Tech Industry Rallies Around Microsoft in Data Privacy Battle With US

Apple, Amazon, AT&T, CNN, National Public Radio and The Washington Post were among numerous technology and media companies to support Microsoft this week, as it battled U.S. efforts to seize a customer’s emails.

A coalition of supporting organizations filed 10 amicus briefs with the U.S. Second Circuit Court of Appeals in a case challenging a U.S. government search warrant for Microsoft customer data stored on a server based in Ireland.

The coalition includes 28 technology and media companies, 35 computer scientists, and 23 trade associations and advocacy organizations.

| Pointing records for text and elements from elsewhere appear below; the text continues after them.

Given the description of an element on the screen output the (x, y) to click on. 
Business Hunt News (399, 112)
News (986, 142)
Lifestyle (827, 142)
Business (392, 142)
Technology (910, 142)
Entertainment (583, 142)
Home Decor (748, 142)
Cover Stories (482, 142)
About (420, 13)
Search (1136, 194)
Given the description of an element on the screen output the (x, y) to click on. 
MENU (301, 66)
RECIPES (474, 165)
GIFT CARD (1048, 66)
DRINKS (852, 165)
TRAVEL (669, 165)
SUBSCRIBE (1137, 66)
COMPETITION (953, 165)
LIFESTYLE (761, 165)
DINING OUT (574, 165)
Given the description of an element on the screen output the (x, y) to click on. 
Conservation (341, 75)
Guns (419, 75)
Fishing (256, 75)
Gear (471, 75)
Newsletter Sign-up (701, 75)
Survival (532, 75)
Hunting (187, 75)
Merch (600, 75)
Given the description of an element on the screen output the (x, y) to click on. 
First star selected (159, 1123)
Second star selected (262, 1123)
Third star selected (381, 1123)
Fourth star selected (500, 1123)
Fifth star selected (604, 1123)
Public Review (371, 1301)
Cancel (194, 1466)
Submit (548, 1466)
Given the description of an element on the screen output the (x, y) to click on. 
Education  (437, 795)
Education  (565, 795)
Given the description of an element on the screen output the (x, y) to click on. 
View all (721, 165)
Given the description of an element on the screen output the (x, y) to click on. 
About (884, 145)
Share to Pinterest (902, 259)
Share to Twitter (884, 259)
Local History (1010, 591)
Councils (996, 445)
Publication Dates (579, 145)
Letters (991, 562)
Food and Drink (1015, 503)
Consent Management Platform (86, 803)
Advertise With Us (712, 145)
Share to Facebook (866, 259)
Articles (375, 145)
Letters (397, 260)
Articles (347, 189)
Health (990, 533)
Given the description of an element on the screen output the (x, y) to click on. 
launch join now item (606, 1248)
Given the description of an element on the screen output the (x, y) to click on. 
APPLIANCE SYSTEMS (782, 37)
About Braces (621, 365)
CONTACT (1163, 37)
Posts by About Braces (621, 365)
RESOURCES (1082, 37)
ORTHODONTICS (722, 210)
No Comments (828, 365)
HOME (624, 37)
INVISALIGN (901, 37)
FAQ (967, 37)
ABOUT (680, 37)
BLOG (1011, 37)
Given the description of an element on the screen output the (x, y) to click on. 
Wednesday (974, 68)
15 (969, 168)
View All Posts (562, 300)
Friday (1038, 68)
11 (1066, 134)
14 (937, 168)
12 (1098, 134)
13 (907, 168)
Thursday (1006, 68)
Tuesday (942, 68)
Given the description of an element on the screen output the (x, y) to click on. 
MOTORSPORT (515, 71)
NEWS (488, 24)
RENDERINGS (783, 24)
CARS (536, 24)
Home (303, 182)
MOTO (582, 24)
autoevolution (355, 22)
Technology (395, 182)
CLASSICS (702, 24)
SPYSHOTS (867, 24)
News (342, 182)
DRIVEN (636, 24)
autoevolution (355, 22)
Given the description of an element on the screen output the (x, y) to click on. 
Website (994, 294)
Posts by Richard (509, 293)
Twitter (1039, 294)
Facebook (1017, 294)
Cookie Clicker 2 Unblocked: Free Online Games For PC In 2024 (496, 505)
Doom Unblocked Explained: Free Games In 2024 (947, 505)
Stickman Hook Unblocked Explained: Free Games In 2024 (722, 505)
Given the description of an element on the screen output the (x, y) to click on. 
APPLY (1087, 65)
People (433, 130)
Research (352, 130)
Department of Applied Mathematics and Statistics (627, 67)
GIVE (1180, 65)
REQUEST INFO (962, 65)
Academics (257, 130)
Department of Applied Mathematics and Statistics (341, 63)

Microsoft filed its appeal after a U.S. district court judge rejected its argument that the warrant is illegal because it calls for the seizure of emails stored outside the United States.

Oral arguments in the case are expected to occur in summer 2015, Microsoft spokesperson Kathy Roeder told the E-Commerce Times.

Privacy Rights at Risk

“Tech companies such as Microsoft for good reason store private communications such as email, photos and documents in data centers that are located close to our customers,” explained Brad Smith, the company’s general counsel and executive vice president for legal and corporate affairs.

“This is so consumers and companies can retrieve their personal information more quickly and securely,” he added.

For example, Microsoft stores European customers’ emails in its Irish data center, noted Smith.

“We believe that when one government wants to obtain email that is stored in another country, it needs to do so in a manner that respects existing domestic and international laws,” he said.

The U.S. government’s “unilateral use of a search warrant to reach email in another country,” said Smith, “puts both fundamental privacy rights and cordial international relations at risk.”

Implications for Digital Privacy

Microsoft’s case is “a significant one, because it’s one of the first opportunities for a court to consider how domestic law enforcement can get emails in an age of global communications infrastructure,” said Hanni Fakhoury, a staff attorney with the Electronic Frontier Foundation.

“There is some faulty logic in the lower court decisions that have implications for digital privacy,” he told the E-Commerce Times.

“We hope the Second Circuit will hear what all the amici have been saying and overturn the lower court’s decision,” Fakhoury said.

Collecting vs. Examining

The advocacy around this case so far has focused mainly on whether the warrant should apply abroad or not, but there are two larger associated issues, noted Michael Price, counsel for the Liberty and National Security program at the Brennan Center for Justice.

First is the idea that “the Fourth Amendment doesn’t come into play until someone actually looks at the data,” he told the E-Commerce Times. “That’s very wrong. We argue that the Fourth Amendment is implicated as soon as Microsoft copies the data at the request of law enforcement.”

That faulty argument, in fact, is “strikingly similar to some of the arguments we’ve heard in the NSA context,” Price pointed out.

Highly Problematic

The NSA has argued that only some 4 percent of the data it collected actually got examined, Price noted.

If the term “collection” were to mean “searching” in that fashion, however, “cops could copy laptop data without a warrant until they look at it down the road,” he suggested.

“We’re urging the Second Circuit to reject that notion,” said Price. “It’s important to recognize that the Fourth Amendment comes into play when the data gets copied.”

The other key issue is the court’s acceptance of the notion that a warrant applies abroad because it’s functionally similar to a subpoena.

“That’s highly problematic,” Price said. “We’re urging the court that a subpoena is capable of many things, but not getting email.”

A Cloud Issue

There is not only “huge interest in this case,” but also “a pretty wide understanding outside the Department of Justice that there are huge constitutional and international law implications going forward,” said Chris Hopfensperger, director of policy for BSA, the Software Alliance.

“We should all be pretty concerned about our privacy,” he told the E-Commerce Times.

BSA participated in this latest round of amicus briefs, and “we would like Second Circuit to quash the subpoena,” Hopfensperger said.

To address the bigger picture, “it’s imperative for Congress to reform the Electronic Communications Privacy Act,” he added. When that law was written, in 1986, “the notion that your email would be held outside, off of your PC, was a foreign concept. Now, the idea that it’s held in the cloud is an even bigger issue to wrap your mind around.”

There are certainly implications for BSA’s member companies, but “at the end of the day,” said Hopfensperger, “the bigger problem is the impact internationally for deterring businesses and undermining the tremendous savings cloud servings provide.”